*WORK REQUIRED*: Exactly the lines from the start of the entries through the line with "You are a GUI" are required in the output, with no pictures among them.

++++++++++++++++++++

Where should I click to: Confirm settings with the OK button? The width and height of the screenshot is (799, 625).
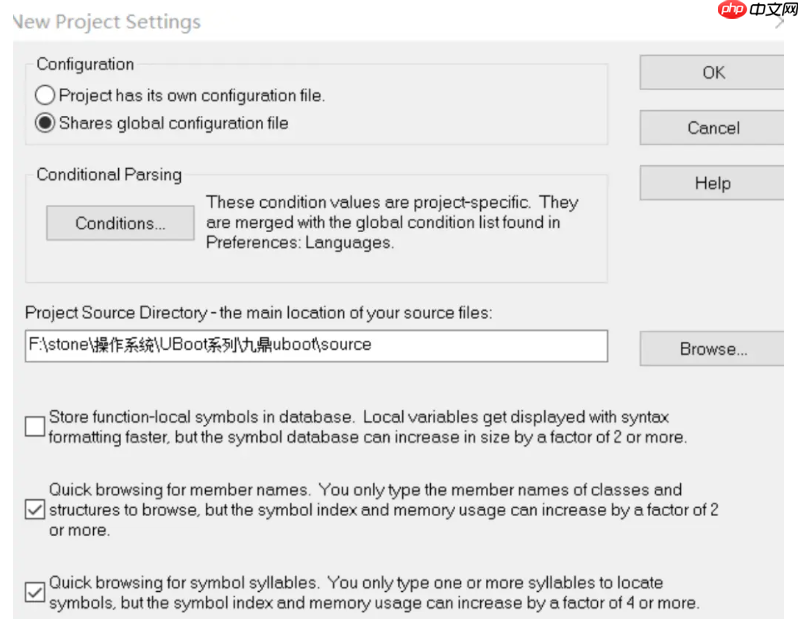(713, 72)
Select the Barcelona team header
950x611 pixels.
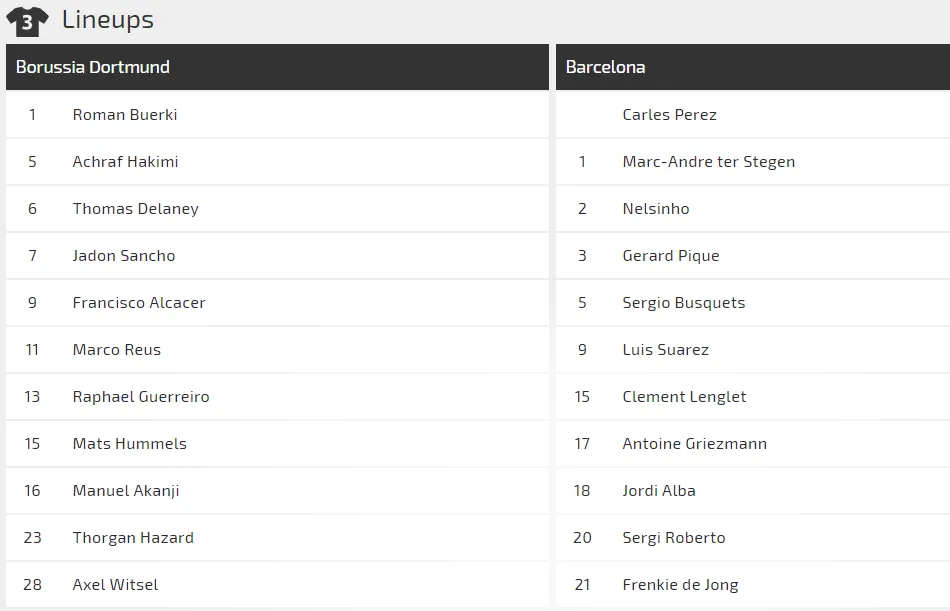[x=605, y=67]
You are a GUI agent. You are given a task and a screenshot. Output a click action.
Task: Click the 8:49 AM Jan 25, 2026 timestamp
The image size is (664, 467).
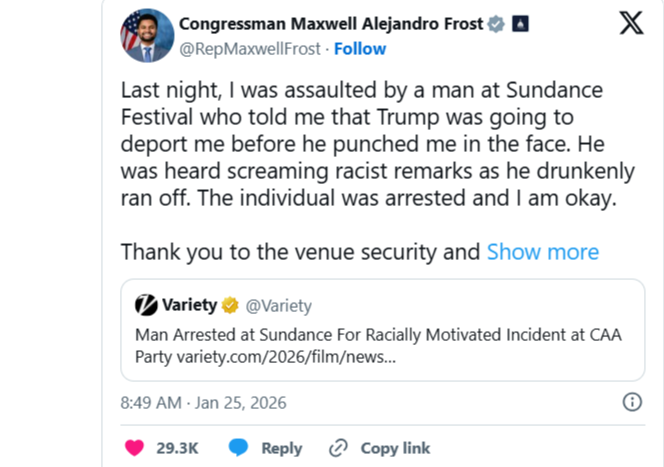(x=203, y=403)
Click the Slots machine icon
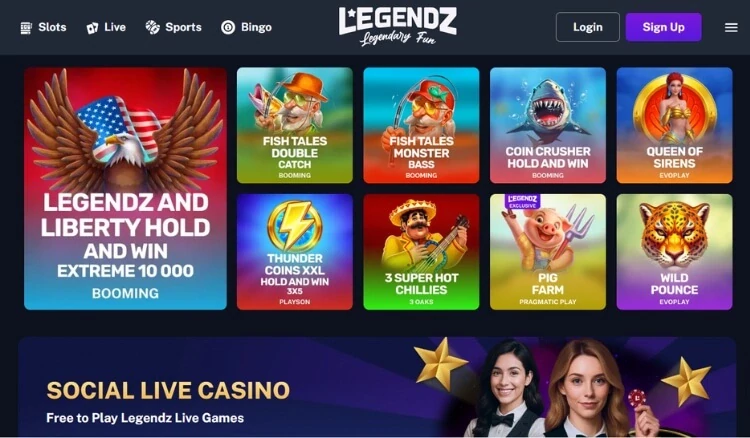 [26, 28]
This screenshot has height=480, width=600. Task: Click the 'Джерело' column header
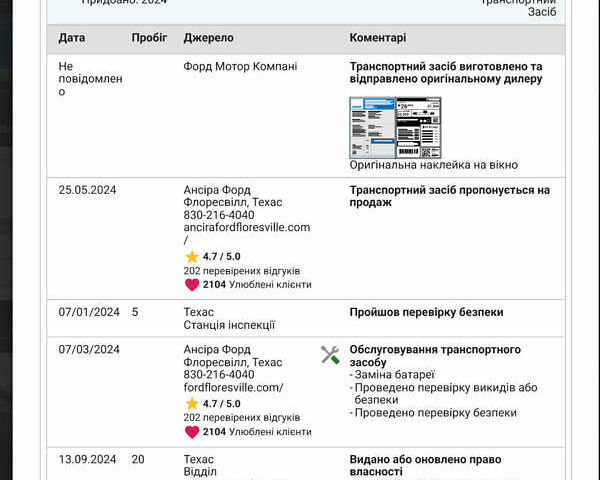[x=208, y=38]
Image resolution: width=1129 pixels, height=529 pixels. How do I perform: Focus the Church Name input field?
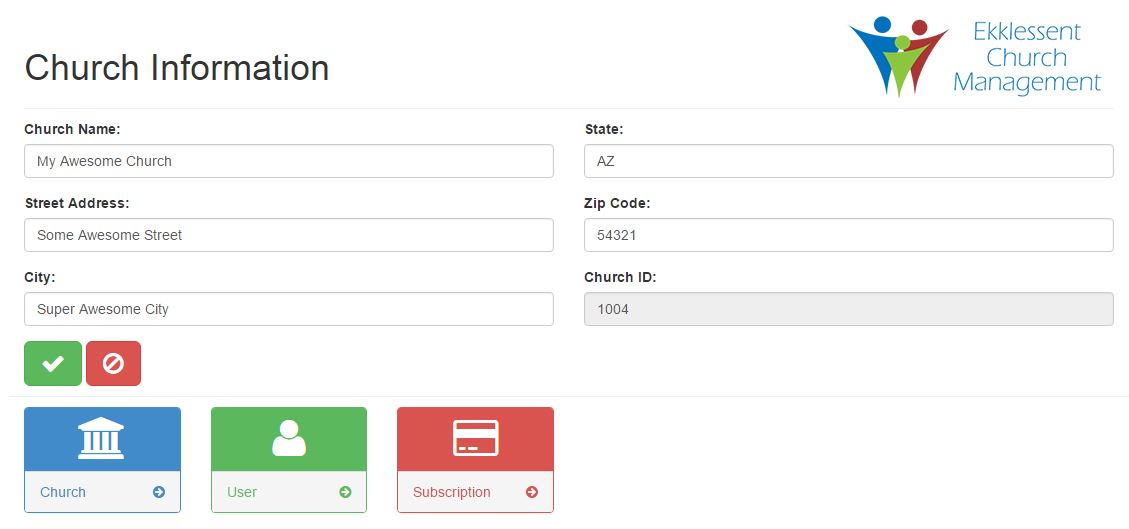pos(288,161)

++++++++++++++++++++

*PROBLEM SOLUTION*:
Where should I click to: Confirm settings with the OK button? The width and height of the screenshot is (799, 625).
(713, 72)
Select the Barcelona team header
950x611 pixels.
[x=605, y=67]
You are a GUI agent. You are given a task and a screenshot. Output a click action.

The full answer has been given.